- Your instructions:
Lines before the one containing "This screenshot has width=1337, height=887." are not wanted. Transcribe that line and all after it exactly, to the end of the entries.

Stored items
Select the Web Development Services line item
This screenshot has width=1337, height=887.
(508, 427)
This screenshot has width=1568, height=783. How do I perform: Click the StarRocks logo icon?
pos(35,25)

- Output:
This screenshot has width=1337, height=887.
(508, 427)
This screenshot has width=1568, height=783. How do I perform: Click the StarRocks logo icon?
pos(35,25)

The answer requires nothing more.